GRACE A DES TRADUCTIONS IRREPROCHABLES,
ATTIREZ DES CLIENTS PLUTOT QUE DE LES FAIRE FUIR

On ne s’improvise pas traducteur.
En décembre 2000 commentant les mauvais résultats de son entreprise, le PDG d’une société américaine déclarait : « We let our shareholders down » (« Nous sommes conscients d’avoir déçu nos actionnaires »). Reprise par un quotidien financier français et traduite mot à mot par un journaliste bilingue, cette déclaration est devenue « Nous avons laissé tomber nos actionnaires. » Très alarmant. !
Autre Exemple : Un fabricant européen de pipes a peut-être été négligeant sur l’adaptation française de son message. Entre autres perles : « En 1848 dans le première manufacture des pipes allemand on produit des pipes de tabac par des bois choisies pour les jouisseurs dans tout le monde… » Ou, plus loin, le slogan publicitaire définitif : « 5 générations de faiseurs de pipes par passion. »
Une traduction qui fait grincer les dents ou fait hurler de rire les clients, les fera également fuir.

Le talent du traducteur va bien au-delà des simples mots. La traduction n’est pas une commodité. C’est un art de la transposition d’une langue à l’autre, de la même idée et dans le même registre, qui s’aiguise au fil du temps et de l’expérience.
Un discours, un site Web, une plaquette commerciale, un catalogue produits… : toute communication doit être spécifique. Un rapport annuel ne devrait pas ressembler à un article dans Voici. Le style, la facilité de lecture, le choix des mots, la longueur des phrases ou des citations… tout est modulable en fonction de la nature du document et de l’objectif de communication.

Si vous voulez donner une image internationale, l’approximation est interdite. Sachez que dans de nombreuses cultures, les gens n’apprécient guère qu’on déforme leur langue. Ils ne trouvent pas ça charmant. Ils trouvent ça méprisant. Exemple : Une entreprise française a construit sa brochure de présentation autour du thème « 5 » : présente sur cinq continents, cinq domaines d’expertise, cinq raisons de les contacter, etc. Petit problème : en anglais on compte six (voire sept) continents !

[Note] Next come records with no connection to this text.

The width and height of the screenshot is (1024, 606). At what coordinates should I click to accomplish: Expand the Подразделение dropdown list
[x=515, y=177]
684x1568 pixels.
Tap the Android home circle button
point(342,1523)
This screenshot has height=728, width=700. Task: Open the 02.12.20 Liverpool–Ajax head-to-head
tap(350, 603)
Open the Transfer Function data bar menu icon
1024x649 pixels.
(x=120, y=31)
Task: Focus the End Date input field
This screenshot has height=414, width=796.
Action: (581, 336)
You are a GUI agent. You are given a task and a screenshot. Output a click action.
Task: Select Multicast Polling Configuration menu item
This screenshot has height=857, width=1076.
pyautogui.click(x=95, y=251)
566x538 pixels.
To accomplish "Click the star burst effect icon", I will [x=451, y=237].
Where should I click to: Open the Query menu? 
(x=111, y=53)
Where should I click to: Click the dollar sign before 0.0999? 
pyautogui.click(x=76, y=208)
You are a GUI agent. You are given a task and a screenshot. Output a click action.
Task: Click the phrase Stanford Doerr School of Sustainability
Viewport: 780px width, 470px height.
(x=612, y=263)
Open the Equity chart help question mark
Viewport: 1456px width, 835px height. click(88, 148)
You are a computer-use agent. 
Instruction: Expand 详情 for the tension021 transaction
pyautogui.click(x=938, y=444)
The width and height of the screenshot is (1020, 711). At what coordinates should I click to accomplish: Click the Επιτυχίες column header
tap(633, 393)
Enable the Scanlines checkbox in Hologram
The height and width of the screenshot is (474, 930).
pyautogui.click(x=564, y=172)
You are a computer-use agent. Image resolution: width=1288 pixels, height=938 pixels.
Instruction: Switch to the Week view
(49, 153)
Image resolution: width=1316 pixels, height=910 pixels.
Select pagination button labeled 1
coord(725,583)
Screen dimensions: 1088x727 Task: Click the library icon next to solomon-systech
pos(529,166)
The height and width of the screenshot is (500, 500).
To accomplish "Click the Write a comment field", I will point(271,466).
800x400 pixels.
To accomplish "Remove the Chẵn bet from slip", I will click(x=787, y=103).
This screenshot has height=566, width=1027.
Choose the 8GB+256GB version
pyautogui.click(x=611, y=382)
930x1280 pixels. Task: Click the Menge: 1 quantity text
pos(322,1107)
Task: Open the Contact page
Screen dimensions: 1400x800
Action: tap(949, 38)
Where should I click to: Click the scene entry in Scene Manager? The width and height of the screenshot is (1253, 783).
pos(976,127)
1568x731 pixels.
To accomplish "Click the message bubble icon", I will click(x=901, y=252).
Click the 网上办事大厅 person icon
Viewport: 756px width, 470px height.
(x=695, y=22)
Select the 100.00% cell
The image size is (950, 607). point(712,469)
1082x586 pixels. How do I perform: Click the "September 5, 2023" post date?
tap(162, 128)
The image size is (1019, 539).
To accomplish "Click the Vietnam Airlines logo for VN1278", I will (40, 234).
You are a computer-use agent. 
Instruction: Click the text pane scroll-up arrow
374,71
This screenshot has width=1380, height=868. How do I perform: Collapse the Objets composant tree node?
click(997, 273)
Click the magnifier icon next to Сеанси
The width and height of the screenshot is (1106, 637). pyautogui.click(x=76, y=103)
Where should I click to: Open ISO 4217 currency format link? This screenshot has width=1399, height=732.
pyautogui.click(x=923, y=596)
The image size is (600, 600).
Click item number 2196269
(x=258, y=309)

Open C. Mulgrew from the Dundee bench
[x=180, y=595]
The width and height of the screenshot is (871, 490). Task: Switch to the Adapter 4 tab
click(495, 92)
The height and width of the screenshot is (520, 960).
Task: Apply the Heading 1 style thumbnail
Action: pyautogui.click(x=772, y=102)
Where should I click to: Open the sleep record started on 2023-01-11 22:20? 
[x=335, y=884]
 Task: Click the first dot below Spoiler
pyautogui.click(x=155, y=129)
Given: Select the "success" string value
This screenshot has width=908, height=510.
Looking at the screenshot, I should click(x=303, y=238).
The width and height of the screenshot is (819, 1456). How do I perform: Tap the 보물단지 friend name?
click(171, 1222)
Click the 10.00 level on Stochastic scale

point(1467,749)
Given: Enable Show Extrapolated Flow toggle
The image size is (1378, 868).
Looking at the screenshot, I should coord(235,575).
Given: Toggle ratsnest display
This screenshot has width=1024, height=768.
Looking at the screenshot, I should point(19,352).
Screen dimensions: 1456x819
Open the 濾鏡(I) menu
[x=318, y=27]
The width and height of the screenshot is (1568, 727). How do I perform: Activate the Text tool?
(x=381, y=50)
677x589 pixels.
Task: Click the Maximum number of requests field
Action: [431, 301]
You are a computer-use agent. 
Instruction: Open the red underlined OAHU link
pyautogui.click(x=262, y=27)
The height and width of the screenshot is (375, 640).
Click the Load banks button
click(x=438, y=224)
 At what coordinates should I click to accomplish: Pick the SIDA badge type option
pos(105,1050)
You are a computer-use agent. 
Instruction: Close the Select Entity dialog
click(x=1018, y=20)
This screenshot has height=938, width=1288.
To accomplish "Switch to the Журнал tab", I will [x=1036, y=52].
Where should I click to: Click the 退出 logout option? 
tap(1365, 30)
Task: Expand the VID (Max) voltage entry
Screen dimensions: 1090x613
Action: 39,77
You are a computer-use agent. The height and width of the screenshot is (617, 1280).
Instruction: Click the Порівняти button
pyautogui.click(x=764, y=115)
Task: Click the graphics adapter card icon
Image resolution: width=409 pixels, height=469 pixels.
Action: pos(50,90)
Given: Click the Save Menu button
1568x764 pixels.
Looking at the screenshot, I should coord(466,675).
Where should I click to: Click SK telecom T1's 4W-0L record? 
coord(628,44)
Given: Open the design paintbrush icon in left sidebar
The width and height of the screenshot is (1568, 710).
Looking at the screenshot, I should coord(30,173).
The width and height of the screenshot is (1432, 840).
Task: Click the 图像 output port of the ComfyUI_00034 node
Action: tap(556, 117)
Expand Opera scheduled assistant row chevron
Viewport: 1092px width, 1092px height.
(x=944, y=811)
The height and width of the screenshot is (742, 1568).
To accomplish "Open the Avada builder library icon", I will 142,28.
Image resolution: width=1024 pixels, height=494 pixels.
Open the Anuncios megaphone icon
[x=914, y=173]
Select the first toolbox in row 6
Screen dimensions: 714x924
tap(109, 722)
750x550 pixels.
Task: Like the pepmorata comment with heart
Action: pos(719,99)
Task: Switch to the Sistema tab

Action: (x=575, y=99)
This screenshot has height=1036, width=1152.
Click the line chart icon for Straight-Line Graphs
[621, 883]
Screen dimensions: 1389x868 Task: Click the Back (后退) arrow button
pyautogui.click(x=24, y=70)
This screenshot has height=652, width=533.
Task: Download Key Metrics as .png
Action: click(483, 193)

La traduction automatique (« brut de logiciel ») laisse tout de travers, comme un mauvais traducteur ou un traducteur inexpérimenté. Et fera fuir vos clients.
Exemple : Le World Energy Council, lors de son 17e congrès tenu à Houston (Texas), a utilisé un logiciel pour l’adaptation française de ses panneaux d’affichage. On y a trouvé (en caractères énormes) quelques jolies perles : « Emergency exit only » (sortie de secours) est devenu « Urgence sort seul » ; photograph booth (photomaton) à donné « Baraque de la photographie » et « Tour registration » (le guichet d’inscription aux visites guidées), s’est transformé en « inscription de la tournée. »

Parler est une chose, écrire en est une autre. L’aisance verbale ne garantit pas une écriture fluide et élégante. Neuf fois sur dix, on sentira « l’étranger » dans votre écriture en langue étrangère, même si vous avez l’habitude des discussions d’affaires en anglais, même si vous passez beaucoup de temps dans les pays où l’on parle ces langues. Etre bilingue ne garantit pas la fluidité de l’écriture, ni le talent pour la traduction.

UNE BONNE TRADUCTION SERA DE LA DYNAMITE
POUR VOTRE SOCIETE ET ATTIRERA DE NOUVEAUX CLIENTS.